The research team also found that K. pneumoniae isolates in the study exhibited higher levels of resistance against nearly all antibiotic classes compared to surveillance data from 2024.
The team say the trend is not surprising, but predictable across humans, animals, and the environment.
Conter said: "Our study showed that wildlife resistance exceeds clinical rates.

"100% of K. pneumoniae isolates from wildlife in our study were resistant to 3GCs.
Compared to this, only 19.6% of K. pneumoniae isolates from human patients in Italy were resistant to 3GCs, according to the latest European Centre for Disease Prevention and Control surveillance data."

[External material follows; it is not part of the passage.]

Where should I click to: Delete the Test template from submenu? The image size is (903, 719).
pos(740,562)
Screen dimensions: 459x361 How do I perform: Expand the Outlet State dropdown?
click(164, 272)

Resistance to fluoroquinolones — a different group of antibiotics used to treat severe urinary tract infections (UTIs) and pneumonia — also was at 100% in isolates from wildlife, compared to 17.4% in isolates from human patients.
To combat the spread of AMR bacteria into ecosystems that are not directly exposed to antibiotics, the researchers say we need to reduce antibiotic pollution of wastewater, improve sewage treatment, and promote more prudent use of antimicrobials in livestock.
They said that also includes restricting critically important antibiotics to human medicine.
The team pointed out that their study was not designed to identify direct transmission links between wildlife and humans, and that the prevalence of resistance rates may have been underestimated.
Due to the sampling approach, the researchers said the isolated bacteria may not represent the true diversity of bacteria in the environment.
They say larger studies that link human to animal to environment transmission — both on national and international scales — are needed, but are challenging to implement.
Conter said: "What we see is a complex problem that requires 'one health' solutions addressing antibiotic pollution, climate-driven wildlife behavioral changes, and bacterial population dynamics."
He added: "Our data justify routine wildlife AMR monitoring as a public health early warning system, guiding environmental interventions before resistance reaches clinical settings."